Limitations & Future Work¶
- Dataset scale is constrained by the high cost of multi-modal multi-platform collection (1,930 identities vs. 4,101 in MSMT17).
- Evaluation is conducted on a single dataset, leaving transferability to other benchmarks unverified.
- Wearable-device platforms and event camera modalities are not addressed; the authors encourage future extensions in these directions.
- The visual-enhanced network design is relatively simple (lightweight linear mapping); more sophisticated adapters may yield further improvements.
- The low resolution of the UAV thermal camera (640×512) degrades YOLOX tracking performance, necessitating substantial manual annotation effort.
Related Work & Insights¶
- CLIP-ReID and DAPrompt serve as the foundational prompt learning baselines; CoCoOp inspires the design of visually-conditioned prompts.
- Cross-modal datasets such as SYSU-MM01 and LLCM are limited to RGB + infrared with ground-only cameras; AG-ReID covers aerial imagery but is restricted to the RGB modality.
- The multi-platform design of MP-ReID has direct application value for smart city and public safety scenarios.
Rating¶
- Novelty: ⭐⭐⭐⭐ The multi-modal multi-platform dataset design constitutes the primary contribution; the method represents an incremental extension of existing prompt learning frameworks.
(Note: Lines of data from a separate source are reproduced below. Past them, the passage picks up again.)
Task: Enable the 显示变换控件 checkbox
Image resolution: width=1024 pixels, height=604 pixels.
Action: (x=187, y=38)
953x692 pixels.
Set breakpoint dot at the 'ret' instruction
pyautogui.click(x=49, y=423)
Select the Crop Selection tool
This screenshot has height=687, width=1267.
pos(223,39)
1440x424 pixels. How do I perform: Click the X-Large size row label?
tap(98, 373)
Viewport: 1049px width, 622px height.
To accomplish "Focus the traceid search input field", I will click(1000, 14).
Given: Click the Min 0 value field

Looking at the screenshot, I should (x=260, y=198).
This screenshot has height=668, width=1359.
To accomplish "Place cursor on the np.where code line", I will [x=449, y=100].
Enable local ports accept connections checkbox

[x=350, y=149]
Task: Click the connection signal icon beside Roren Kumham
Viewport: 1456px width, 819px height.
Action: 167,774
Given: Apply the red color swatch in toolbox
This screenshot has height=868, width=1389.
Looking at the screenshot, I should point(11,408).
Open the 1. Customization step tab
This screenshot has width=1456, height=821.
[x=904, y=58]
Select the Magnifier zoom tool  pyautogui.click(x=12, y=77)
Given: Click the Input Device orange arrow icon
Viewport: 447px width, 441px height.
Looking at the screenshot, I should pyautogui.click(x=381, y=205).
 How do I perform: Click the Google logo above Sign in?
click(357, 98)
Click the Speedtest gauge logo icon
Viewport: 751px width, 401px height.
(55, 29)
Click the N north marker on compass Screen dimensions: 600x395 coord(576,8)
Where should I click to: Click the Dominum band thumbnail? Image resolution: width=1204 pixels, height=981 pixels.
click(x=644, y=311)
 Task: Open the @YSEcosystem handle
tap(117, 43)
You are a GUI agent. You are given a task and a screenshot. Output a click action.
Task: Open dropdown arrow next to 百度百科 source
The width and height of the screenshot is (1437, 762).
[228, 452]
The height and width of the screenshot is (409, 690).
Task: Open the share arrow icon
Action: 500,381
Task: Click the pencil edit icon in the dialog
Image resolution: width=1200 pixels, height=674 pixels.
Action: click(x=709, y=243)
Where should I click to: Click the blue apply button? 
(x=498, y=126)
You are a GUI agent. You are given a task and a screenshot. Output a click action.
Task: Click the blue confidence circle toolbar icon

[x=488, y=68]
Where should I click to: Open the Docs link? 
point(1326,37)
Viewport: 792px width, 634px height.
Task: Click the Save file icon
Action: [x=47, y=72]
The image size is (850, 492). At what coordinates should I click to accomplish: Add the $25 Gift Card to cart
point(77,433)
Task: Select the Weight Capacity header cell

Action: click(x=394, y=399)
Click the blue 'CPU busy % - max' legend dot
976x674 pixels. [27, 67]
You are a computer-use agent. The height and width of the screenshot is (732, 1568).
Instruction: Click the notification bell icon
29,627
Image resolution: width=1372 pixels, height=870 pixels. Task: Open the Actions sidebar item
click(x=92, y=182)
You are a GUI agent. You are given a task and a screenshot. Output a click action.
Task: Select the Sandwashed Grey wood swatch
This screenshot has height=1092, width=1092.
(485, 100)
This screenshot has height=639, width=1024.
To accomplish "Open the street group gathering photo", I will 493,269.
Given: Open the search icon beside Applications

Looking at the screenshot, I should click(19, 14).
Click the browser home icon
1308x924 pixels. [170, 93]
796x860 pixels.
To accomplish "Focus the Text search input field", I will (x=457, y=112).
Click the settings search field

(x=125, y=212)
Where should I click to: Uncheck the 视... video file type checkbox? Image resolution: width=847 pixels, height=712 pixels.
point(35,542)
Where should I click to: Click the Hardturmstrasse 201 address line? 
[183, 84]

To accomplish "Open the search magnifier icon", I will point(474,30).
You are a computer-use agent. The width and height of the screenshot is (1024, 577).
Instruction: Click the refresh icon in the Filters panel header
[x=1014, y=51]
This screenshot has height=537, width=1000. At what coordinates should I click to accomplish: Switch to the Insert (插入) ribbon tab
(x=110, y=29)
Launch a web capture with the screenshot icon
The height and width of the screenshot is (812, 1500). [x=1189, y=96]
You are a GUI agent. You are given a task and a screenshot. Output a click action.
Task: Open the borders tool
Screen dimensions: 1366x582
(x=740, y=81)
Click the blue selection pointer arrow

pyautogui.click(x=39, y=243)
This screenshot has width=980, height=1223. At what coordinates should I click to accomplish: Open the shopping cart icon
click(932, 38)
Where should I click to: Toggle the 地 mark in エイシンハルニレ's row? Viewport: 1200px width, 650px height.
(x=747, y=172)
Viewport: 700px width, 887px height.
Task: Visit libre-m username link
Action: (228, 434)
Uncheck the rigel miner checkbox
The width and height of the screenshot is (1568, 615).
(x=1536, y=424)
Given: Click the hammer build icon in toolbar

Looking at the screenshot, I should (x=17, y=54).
- Experimental Thoroughness: ⭐⭐⭐⭐ 12 experimental settings + detailed ablations + 10-run averaging; the evaluation protocol is rigorous.
- Writing Quality: ⭐⭐⭐⭐ The dataset description is thorough and the methodological exposition is clear.
- Value: ⭐⭐⭐⭐⭐ The dataset and benchmark make a significant contribution to the person re-identification community.